Stored data entries
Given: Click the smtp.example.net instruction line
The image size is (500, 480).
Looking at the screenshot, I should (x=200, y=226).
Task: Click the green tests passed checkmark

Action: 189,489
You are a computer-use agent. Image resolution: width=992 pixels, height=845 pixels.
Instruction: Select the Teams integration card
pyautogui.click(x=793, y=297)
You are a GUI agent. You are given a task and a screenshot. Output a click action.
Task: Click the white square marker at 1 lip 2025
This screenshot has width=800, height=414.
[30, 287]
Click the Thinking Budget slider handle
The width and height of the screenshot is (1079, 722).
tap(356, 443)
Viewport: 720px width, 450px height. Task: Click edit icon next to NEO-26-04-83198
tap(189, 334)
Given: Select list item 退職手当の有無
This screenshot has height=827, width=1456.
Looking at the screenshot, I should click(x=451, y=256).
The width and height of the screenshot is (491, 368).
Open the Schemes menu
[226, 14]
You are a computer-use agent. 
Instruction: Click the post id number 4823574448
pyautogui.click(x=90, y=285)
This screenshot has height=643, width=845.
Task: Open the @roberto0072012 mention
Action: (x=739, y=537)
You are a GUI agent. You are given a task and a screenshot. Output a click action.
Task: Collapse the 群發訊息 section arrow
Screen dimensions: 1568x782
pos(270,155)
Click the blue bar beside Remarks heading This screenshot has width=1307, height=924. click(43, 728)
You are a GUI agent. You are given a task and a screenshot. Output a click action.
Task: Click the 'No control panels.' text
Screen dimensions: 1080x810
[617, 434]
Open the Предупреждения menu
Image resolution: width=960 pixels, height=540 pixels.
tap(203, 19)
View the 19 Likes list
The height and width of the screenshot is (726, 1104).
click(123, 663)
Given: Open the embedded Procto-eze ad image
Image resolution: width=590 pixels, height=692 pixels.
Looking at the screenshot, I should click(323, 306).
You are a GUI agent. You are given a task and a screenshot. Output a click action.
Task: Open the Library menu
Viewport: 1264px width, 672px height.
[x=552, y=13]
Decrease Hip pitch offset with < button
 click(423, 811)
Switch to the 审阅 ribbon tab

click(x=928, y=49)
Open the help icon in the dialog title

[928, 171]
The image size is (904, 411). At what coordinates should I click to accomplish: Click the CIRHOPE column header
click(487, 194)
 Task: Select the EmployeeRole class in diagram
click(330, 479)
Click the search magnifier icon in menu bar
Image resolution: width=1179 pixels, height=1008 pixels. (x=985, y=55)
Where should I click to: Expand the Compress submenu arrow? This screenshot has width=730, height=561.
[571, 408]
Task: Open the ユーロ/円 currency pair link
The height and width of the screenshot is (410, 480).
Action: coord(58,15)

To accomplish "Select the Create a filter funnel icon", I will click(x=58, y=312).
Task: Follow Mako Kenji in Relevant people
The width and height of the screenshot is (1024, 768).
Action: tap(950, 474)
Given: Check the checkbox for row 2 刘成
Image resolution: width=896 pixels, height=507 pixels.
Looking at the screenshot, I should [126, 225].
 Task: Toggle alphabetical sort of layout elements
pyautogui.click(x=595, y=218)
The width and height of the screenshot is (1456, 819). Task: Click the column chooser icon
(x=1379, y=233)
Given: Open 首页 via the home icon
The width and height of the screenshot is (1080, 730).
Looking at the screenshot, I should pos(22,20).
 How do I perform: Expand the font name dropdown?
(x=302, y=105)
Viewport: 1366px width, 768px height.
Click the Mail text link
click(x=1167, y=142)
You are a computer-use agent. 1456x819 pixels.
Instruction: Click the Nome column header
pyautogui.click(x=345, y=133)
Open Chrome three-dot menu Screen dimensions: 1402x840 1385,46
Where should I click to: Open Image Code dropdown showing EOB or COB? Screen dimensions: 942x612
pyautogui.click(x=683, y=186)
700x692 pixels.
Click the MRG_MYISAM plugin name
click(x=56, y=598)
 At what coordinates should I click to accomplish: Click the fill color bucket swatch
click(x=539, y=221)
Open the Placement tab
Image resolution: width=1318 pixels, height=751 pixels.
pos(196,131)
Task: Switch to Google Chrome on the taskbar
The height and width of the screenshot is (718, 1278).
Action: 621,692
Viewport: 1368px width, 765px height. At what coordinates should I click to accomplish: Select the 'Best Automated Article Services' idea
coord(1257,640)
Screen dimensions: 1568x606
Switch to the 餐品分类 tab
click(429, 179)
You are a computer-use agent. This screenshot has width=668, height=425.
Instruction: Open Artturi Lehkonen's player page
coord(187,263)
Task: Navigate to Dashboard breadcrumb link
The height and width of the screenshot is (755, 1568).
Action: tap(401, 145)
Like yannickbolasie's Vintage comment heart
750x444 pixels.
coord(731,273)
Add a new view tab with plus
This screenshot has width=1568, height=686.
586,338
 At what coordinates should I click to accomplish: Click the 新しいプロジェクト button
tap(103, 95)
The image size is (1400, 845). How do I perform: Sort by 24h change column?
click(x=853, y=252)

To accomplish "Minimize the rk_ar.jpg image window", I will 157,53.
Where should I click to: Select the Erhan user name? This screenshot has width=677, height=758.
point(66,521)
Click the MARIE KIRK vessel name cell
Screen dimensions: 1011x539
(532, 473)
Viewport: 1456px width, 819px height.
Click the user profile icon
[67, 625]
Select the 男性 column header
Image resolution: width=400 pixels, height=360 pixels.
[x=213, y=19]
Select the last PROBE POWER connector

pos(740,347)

TASK DIRECTIONS: Reproduce all of the stored data entries above word for word, keeping every line as it appears.

RESPONSE BELOW:
Given: Click the smtp.example.net instruction line
The image size is (500, 480).
Looking at the screenshot, I should (x=200, y=226).
Task: Click the green tests passed checkmark

Action: 189,489
You are a computer-use agent. Image resolution: width=992 pixels, height=845 pixels.
Instruction: Select the Teams integration card
pyautogui.click(x=793, y=297)
You are a GUI agent. You are given a task and a screenshot. Output a click action.
Task: Click the white square marker at 1 lip 2025
This screenshot has width=800, height=414.
[30, 287]
Click the Thinking Budget slider handle
The width and height of the screenshot is (1079, 722).
tap(356, 443)
Viewport: 720px width, 450px height. Task: Click edit icon next to NEO-26-04-83198
tap(189, 334)
Given: Select list item 退職手当の有無
This screenshot has height=827, width=1456.
Looking at the screenshot, I should click(x=451, y=256).
The width and height of the screenshot is (491, 368).
Open the Schemes menu
[226, 14]
You are a computer-use agent. 
Instruction: Click the post id number 4823574448
pyautogui.click(x=90, y=285)
This screenshot has height=643, width=845.
Task: Open the @roberto0072012 mention
Action: (x=739, y=537)
You are a GUI agent. You are given a task and a screenshot. Output a click action.
Task: Collapse the 群發訊息 section arrow
Screen dimensions: 1568x782
pos(270,155)
Click the blue bar beside Remarks heading This screenshot has width=1307, height=924. click(43, 728)
You are a GUI agent. You are given a task and a screenshot. Output a click action.
Task: Click the 'No control panels.' text
Screen dimensions: 1080x810
[617, 434]
Open the Предупреждения menu
Image resolution: width=960 pixels, height=540 pixels.
tap(203, 19)
View the 19 Likes list
The height and width of the screenshot is (726, 1104).
click(123, 663)
Given: Open the embedded Procto-eze ad image
Image resolution: width=590 pixels, height=692 pixels.
Looking at the screenshot, I should click(323, 306).
You are a GUI agent. You are given a task and a screenshot. Output a click action.
Task: Open the Library menu
Viewport: 1264px width, 672px height.
[x=552, y=13]
Decrease Hip pitch offset with < button
 click(423, 811)
Switch to the 审阅 ribbon tab

click(x=928, y=49)
Open the help icon in the dialog title

[928, 171]
The image size is (904, 411). At what coordinates should I click to accomplish: Click the CIRHOPE column header
click(487, 194)
 Task: Select the EmployeeRole class in diagram
click(330, 479)
Click the search magnifier icon in menu bar
Image resolution: width=1179 pixels, height=1008 pixels. (x=985, y=55)
Where should I click to: Expand the Compress submenu arrow? This screenshot has width=730, height=561.
[571, 408]
Task: Open the ユーロ/円 currency pair link
The height and width of the screenshot is (410, 480).
Action: coord(58,15)

To accomplish "Select the Create a filter funnel icon", I will click(x=58, y=312).
Task: Follow Mako Kenji in Relevant people
The width and height of the screenshot is (1024, 768).
Action: tap(950, 474)
Given: Check the checkbox for row 2 刘成
Image resolution: width=896 pixels, height=507 pixels.
Looking at the screenshot, I should [126, 225].
 Task: Toggle alphabetical sort of layout elements
pyautogui.click(x=595, y=218)
The width and height of the screenshot is (1456, 819). Task: Click the column chooser icon
(x=1379, y=233)
Given: Open 首页 via the home icon
The width and height of the screenshot is (1080, 730).
Looking at the screenshot, I should pos(22,20).
 How do I perform: Expand the font name dropdown?
(x=302, y=105)
Viewport: 1366px width, 768px height.
Click the Mail text link
click(x=1167, y=142)
You are a computer-use agent. 1456x819 pixels.
Instruction: Click the Nome column header
pyautogui.click(x=345, y=133)
Open Chrome three-dot menu Screen dimensions: 1402x840 1385,46
Where should I click to: Open Image Code dropdown showing EOB or COB? Screen dimensions: 942x612
pyautogui.click(x=683, y=186)
700x692 pixels.
Click the MRG_MYISAM plugin name
click(x=56, y=598)
 At what coordinates should I click to accomplish: Click the fill color bucket swatch
click(x=539, y=221)
Open the Placement tab
Image resolution: width=1318 pixels, height=751 pixels.
pos(196,131)
Task: Switch to Google Chrome on the taskbar
The height and width of the screenshot is (718, 1278).
Action: 621,692
Viewport: 1368px width, 765px height. At what coordinates should I click to accomplish: Select the 'Best Automated Article Services' idea
coord(1257,640)
Screen dimensions: 1568x606
Switch to the 餐品分类 tab
click(429, 179)
You are a computer-use agent. This screenshot has width=668, height=425.
Instruction: Open Artturi Lehkonen's player page
coord(187,263)
Task: Navigate to Dashboard breadcrumb link
The height and width of the screenshot is (755, 1568).
Action: tap(401, 145)
Like yannickbolasie's Vintage comment heart
750x444 pixels.
coord(731,273)
Add a new view tab with plus
This screenshot has width=1568, height=686.
586,338
 At what coordinates should I click to accomplish: Click the 新しいプロジェクト button
tap(103, 95)
The image size is (1400, 845). How do I perform: Sort by 24h change column?
click(x=853, y=252)

To accomplish "Minimize the rk_ar.jpg image window", I will 157,53.
Where should I click to: Select the Erhan user name? This screenshot has width=677, height=758.
point(66,521)
Click the MARIE KIRK vessel name cell
Screen dimensions: 1011x539
(532, 473)
Viewport: 1456px width, 819px height.
Click the user profile icon
[67, 625]
Select the 男性 column header
Image resolution: width=400 pixels, height=360 pixels.
[x=213, y=19]
Select the last PROBE POWER connector

pos(740,347)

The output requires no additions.